TEXTE DE LA PAGE:
Par El Kadi Ihsane
Le journaliste disparu a vécu très intensément les quatre années passées parmi nous à la rédaction de Radio M- Maghreb Emergent. Une empreinte XXL sur tous ceux qui l’ont connu. Echantillon ici.
Ce sont trois enfants. Huit à dix ans. Leurs yeux sont embués. Les cris des femmes sont retombés, l’ambulance a démarré et je me retrouve seul dans ma voiture. Ils me demandent s’ils peuvent venir avec moi. Je dis spontanément oui d’habitude. Je leur réponds qu’ils sont quand même trop petits pour aller dans un cimetière.
Même pas de la famille. Les petits voisins. Ils veulent le suivre. Comme les centaines d’adultes sans voix. L’histoire s’est arrêtée la. Elle m’a brutalement plongée dans le déni jeudi matin. Je n’en sors pas. Hamza ne peut pas se noyer. Surtout pas s’il a renoncé à faire son exploration en caméra GoPro. Je refuse de tout mon esprit cette banale fatalité. Ce sentiment, je ne l’ai connu qu’une seule fois déjà dans ma vie. L’incrédulité qui flotte durant de très longues secondes et qui brouille la perception des sens.
C’était le 15 janvier 1986 lorsque j’arrive à la rédaction de Horizons et que tombe une dépêche de l’AFP qui annonce la mort, la veille en début de soirée, de Thierry Sabine dans un crash d’hélicoptère au Mali. Mon entretien exclusif avec le fondateur du Paris-Dakar réalisé deux jours plus tôt à Tamanrasset sortait le même jour. Il ne pouvait donc pas décéder. Refus. Hamza Chellouche m’a parlé quelques jours auparavant de cette grotte « sous marine » que les jeunes riverains de Rocher Bleu à Ain Benian lui avaient fait découvrir un jour de mer huileuse cette fin d’été. Il allait revenir la filmer en caméra GoPro. Il avait des étoiles dans les yeux. Comme Thierry Sabine lorsqu’il me parlait de ses projets pour le Dakar. A chacun son Graal. Les rêves communicatifs diffusent des ondes immortelles. Et leur source porteuse apparaît comme à l’abri de la finitude. Anis Hamza Chellouche en était. D’ou le déni. Pas à ce moment là. Pas comme cela. Pas acceptable.
L’invention de la Silmya
Hamza est un écorché vif joyeux. La première fois que je l’ai croisé à Londres à la fin de son cycle de formation et d’une première expérience professionnelle, il sortait d’une rupture amoureuse ravageuse. Alternance d’incompréhension et d’autodérision. « Mektoub ». Il était spontanément touchant. Il fait alors le choix de solder ses six années d’exil. La récompense ultime de ce choix lui tombe le 22 février 2019.

DONNÉES RECUEILLIES:
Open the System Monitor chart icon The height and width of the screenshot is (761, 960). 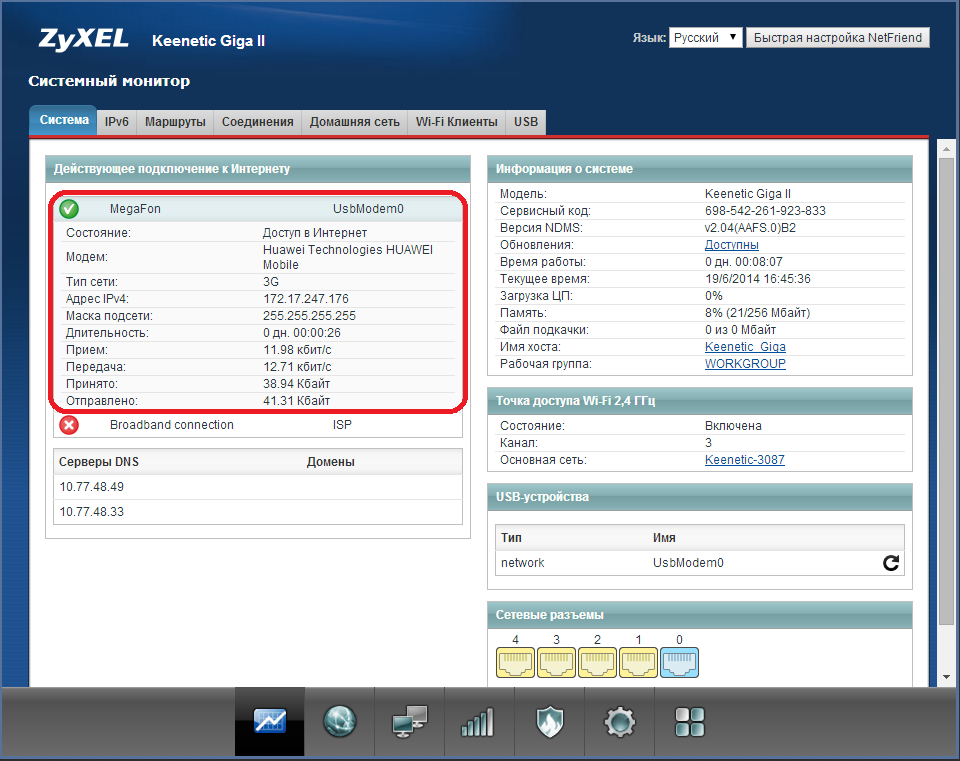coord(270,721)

ÉNONCÉ DU PROBLÈME:
Donnez la suite de l'hommage à Hamza Chellouche à partir de la phrase « La récompense ultime de ce choix lui tombe le 22 février 2019. » Le matériel n'intervient en rien dans ce travail.

CORRIGÉ:
Avec Ghiles, mon fils, son ami, ils partagent la naissance à Kouba, le port des couleurs du RCK, la grisaille des mauvais jours de Londres et désormais, de retour en Algérie, les gaz lacrymogènes à l’approche du palais d’El Mouradia. Hamza Chellouche, c’est un peu l’invention de la Silmya, ce jour là. Avec ses amis, il protège des personnes vulnérables autant que des policiers anti émeutes isolés dans la foule. Il était, le jour j, dans le magma originel ou est né l’esprit du Hirak. Pas de violence, la manifestation tient déjà la recette de sa longévité. De sa force. Et Hamza en abrite le cocktail des ingrédients : jeunesse, éducation, détermination, rêve, insoumission, tolérance, ouverture d’esprit. Il est alors naturellement jamais loin de la clameur de la rue. En couverture à hauteur d’hommes. Souvent sur les balcons de Didouche Mourad pour capturer, en panoramique, l’étendue des nouveaux possibles.
Les deux grandes années du Hirak qui vont jusqu’ à la mi avril 2021 et l’Etat de siège sur le théâtre de ses espoirs ; ont ouvert un cap à Hamza. Il va témoigner de son époque. Tout en la changeant. Comme ses millions de compatriotes, jeunes et moins jeunes, qu’ils captent dans ses stories. Ses nouveaux amis. Il surnage dans l’écume des marches populaires, se fait interpeller quelques fois par les RG. Il en perd son Smartphone dans une cohue aux dernières marches du printemps. Et traverse l’été en zombie en attendant des jours meilleurs.
Un spoiler dans le cerveau
Je suis assis sur mon siège de présentateur, la tête enfouie dans mes bras. Les sanglots fugitifs. Les secondes se sont égrenées, longtemps. Et le déni s’est dilué. Il est bien mort. Noyé. Il est à la morgue.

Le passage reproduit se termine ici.